Spelling is Rocket Fuel to Reading

This is a guest post by Georgina Mavor, an experienced literacy tutor who works with children, young people and adults who often come with significant barriers to learning, particularly dyslexia. When people ask if TRT and TST work for dyslexics, my answer is, ‘Yes but more slowly than for those without’. This post explains that process and why we should never give up on getting dyslexic students to read and spell.

Now from Georgina:

I stand by my assertion that spelling is the ‘rocket fuel’ to reading. I should just say spelling is ‘rocket fuel’.

Most of my work involves providing Tier 3 remediation to the 5 – 15% of students who find it extremely difficult learning to read. But, given that I work with good quality linguistic phonics programs, I am always confident that every child/adolescent/adult that comes my way will learn to read.

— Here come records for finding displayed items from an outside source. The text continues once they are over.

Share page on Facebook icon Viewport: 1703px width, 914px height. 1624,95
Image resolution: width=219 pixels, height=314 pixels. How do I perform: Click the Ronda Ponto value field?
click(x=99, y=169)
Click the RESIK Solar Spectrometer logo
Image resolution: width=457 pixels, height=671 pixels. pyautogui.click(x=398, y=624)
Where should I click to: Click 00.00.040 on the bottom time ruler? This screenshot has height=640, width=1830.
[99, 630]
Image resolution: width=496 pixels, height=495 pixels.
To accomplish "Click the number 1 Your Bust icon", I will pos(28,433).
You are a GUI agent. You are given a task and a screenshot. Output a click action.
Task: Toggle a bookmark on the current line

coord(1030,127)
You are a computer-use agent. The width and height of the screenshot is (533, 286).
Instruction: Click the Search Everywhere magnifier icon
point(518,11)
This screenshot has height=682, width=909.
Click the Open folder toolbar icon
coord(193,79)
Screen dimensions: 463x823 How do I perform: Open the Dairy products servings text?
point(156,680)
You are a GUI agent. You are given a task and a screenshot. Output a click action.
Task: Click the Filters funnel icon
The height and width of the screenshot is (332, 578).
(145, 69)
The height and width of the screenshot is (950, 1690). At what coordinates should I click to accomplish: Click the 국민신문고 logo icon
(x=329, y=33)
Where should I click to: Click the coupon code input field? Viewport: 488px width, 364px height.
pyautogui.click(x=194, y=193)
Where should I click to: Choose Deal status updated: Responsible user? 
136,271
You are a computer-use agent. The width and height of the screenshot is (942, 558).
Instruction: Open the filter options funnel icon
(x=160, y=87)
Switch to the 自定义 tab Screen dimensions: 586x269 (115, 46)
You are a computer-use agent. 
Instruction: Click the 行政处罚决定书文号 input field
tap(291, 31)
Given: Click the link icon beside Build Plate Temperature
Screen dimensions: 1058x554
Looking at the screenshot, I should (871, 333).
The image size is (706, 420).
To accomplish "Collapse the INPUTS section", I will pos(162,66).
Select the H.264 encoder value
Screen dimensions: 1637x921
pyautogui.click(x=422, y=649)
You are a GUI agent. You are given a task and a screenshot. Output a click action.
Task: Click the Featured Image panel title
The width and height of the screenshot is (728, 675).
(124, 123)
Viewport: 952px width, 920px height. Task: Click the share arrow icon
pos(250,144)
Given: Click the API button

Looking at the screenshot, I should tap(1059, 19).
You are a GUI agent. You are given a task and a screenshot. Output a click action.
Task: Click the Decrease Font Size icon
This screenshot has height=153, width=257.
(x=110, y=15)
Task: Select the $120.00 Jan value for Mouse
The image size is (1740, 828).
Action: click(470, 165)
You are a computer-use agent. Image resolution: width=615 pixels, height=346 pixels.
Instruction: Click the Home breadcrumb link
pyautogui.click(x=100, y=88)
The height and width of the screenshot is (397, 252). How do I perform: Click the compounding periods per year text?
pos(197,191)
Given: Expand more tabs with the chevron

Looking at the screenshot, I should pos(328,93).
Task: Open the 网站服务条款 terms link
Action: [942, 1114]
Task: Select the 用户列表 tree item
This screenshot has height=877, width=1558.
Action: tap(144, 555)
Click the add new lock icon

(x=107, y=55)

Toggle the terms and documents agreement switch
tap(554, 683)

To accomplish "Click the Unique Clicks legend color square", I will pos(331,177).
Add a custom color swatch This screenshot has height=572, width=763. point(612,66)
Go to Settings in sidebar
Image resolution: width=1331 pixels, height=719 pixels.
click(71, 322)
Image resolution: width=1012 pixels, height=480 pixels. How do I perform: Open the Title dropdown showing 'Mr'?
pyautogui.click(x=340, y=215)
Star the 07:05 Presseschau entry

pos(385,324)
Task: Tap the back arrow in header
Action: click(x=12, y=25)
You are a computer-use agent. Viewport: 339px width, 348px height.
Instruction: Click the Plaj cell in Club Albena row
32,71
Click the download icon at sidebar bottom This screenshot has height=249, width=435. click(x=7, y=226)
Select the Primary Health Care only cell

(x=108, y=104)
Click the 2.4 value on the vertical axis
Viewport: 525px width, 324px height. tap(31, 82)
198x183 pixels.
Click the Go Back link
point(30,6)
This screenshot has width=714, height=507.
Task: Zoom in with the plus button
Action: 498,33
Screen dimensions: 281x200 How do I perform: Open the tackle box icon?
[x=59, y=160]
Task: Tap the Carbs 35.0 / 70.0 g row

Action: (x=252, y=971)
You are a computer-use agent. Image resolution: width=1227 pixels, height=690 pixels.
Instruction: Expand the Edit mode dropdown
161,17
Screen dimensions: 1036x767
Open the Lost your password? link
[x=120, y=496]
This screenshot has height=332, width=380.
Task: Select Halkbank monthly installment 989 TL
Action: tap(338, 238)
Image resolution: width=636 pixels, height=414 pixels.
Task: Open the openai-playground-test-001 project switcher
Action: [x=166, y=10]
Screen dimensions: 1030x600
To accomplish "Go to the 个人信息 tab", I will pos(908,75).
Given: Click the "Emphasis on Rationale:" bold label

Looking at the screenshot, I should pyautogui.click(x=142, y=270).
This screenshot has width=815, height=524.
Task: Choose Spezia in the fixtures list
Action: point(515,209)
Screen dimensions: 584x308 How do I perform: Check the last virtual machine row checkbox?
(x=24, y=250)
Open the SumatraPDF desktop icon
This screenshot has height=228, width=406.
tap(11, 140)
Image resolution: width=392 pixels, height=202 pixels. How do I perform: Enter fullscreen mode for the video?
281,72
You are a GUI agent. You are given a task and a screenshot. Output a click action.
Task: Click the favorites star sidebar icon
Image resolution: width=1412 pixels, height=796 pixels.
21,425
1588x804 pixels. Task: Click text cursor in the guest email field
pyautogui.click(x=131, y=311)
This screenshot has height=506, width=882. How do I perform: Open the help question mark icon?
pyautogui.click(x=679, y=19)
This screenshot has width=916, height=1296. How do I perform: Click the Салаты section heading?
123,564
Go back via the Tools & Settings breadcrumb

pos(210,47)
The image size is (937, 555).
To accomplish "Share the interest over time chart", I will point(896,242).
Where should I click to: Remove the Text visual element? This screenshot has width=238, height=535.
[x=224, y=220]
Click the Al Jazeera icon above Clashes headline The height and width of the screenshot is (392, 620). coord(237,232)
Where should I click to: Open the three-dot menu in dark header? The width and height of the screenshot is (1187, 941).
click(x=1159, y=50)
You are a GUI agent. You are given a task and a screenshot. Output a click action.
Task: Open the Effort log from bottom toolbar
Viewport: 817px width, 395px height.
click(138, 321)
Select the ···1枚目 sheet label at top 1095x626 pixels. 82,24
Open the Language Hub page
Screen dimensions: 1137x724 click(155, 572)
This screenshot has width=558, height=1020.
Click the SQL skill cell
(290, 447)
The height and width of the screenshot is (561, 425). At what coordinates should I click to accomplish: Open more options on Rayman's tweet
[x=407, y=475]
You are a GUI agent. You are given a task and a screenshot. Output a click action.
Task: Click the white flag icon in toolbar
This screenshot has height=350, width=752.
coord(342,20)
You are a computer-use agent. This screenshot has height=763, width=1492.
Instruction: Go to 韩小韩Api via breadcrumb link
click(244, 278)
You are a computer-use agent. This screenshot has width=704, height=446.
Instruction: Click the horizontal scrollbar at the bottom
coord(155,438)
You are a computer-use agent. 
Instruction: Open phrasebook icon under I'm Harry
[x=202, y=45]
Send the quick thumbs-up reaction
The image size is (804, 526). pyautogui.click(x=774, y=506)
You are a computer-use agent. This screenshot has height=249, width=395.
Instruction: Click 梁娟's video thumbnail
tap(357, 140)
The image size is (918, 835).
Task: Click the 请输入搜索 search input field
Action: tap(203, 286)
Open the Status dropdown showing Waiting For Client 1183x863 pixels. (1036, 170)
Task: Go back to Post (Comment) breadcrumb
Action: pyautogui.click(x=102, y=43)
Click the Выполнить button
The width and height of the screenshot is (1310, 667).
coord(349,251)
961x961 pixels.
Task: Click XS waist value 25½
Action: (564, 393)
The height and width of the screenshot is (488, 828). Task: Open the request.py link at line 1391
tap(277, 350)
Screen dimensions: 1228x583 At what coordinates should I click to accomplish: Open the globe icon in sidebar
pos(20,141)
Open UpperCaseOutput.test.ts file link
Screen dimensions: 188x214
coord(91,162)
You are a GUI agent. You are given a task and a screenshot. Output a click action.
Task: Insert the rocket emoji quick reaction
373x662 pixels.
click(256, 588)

Spelling is a significant part of every lesson and contributes powerfully to the acquisition of reading. Where I get really surprised (and excited) however is in the improvement in spelling accuracy by those students who teachers (and initially myself) have considered impossible to teach spelling to. These students all have severe impairments due to their dyslexia, but I have taught them using the method and activities outlined in That Spelling Thing, I have requested that they work with multi syllable words (with a target sound) for classroom spelling AND they practice independently at home 2 – 3 times per week.

Their performance on classroom spelling tests improved immediately. But I consider this an incidental result rather than the main game. What’s really interesting is the growth in their sound/symbol schema that underpins spelling – even on sounds and spellings I have not explicitly covered.

For example, this week I worked with a student on the /air/ sound. In my introduction to each sound I usually try to ascertain what already exists in long term memory. I asked if they knew any spellings for the /air/ sound. The student wrote ‘air’ on the mini whiteboard. “Did they know any others?” The student wrote ‘ir’. Mmm, I needed to take another tack.

“What about if I ask you to write the word ‘bear’. Don’t think about it too much, just say the sounds and see what comes out of the end of you hand.” They wrote ‘bear’. Continuing with this approach they added ‘care’ and ‘there’. Then I inquired about ‘their’. I got two versions, ‘thir’ and ‘ther’ – partial Mental Orthographic Images. More work was needed.

But overall I was shocked at how many accurate spellings this student had produced! Six months ago I would not have said it was possible. Our spelling work had made a significant difference to the development of the sound/symbol neural schema that underpins reading and spelling.

Ditto for several other students, one of whom has had to work with 35 words a week! Their brain’s ability to work with the range of spellings for sounds in words is stronger and faster. It doesn’t happen overnight but slowly I see the growth in their work with individual words. Their brains are different. Spelling is ‘rocket fuel’ to neural development.